Configuring the SDG
- Jason Hoekstra
The SDG relies on several different inputs to produce its output data. Each of these files must be edited before running the SDG in order to produce a valid output data set.
CSV Input files
There are two types of CSV input files: Name files and Interchange data files. These files are required to operate and should be located in the DataFiles directory.
Name Files
Name files may be edited as you see fit, though they contain a large set of default data. These files include first and last names for people based on ethnicity and gender. There's also a set of street names (in StreetNames.csv) which are used when generating addresses. Name files are stored in the root of the DataFiles directory and named as follows:
- FirstName-{Ethnicity}-{Gender}.csv
- Surname-{Ethnicity}.csv
- StreetNames.csv
Interchange Data Files
Interchange data files contain data from several Ed-Fi interchanges that are required to bootstrap an output data set. These files are located in subfolders of the DataFiles directory based on Interchange. This includes the following interchanges:
- AssessmentMetadata
- Descriptors
- EducationOrganization
- EducationOrgCalendar
- MasterSchedule
- Standards
It's highly recommended to use the example files for the NorthRidge data set as a starting point for creating a new data set. Every one of these CSV files must be customized for your specific output data set.
XML Configuration
Parameters for shaping the school district for which you'd like to generate are all found within the XML configuration file. Here you'll outline what your school district and output data looks like by configuring things like:
- Periods for which you want to generate data
- District info
- Schools in the district
- School info
- Discipline
- Attendance
- Grade levels
- Staff population demographics
- Race
- Gender
- Grade level info
- Student count
- Student profile
- Assessment participation
- Graduation plans
- Student population profiles
- Race
- Gender
- Status (e.g., Homeless, Immigrant, Economically Disadvantaged)

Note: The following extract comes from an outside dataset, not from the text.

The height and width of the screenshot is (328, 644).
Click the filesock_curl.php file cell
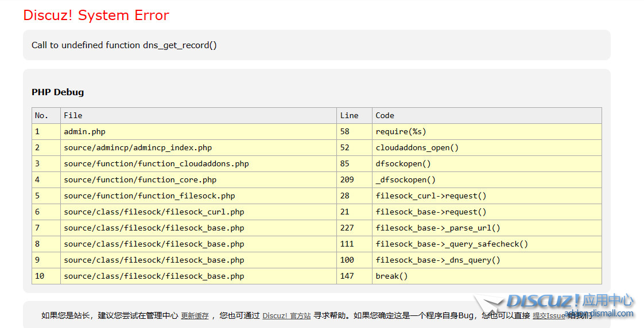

The SampleConfig.xml file is a good starting point for understanding the XML configuration. The file contains comments that explain the elements used to configure a student population. NorthRidge.xml also provides a more complete example after you understand the basics of the configuration format.
Seed Input File
The seed is used as an input to the SDG only when the tool is run in Standard mode and the -seedFilePath command line argument has been provided. This file can be hand-crafted, though it may be easier to run the SDG in seed output mode to produce this file and then use it as an input in subsequent runs of the SDG.
See Seed Data documentation for further details.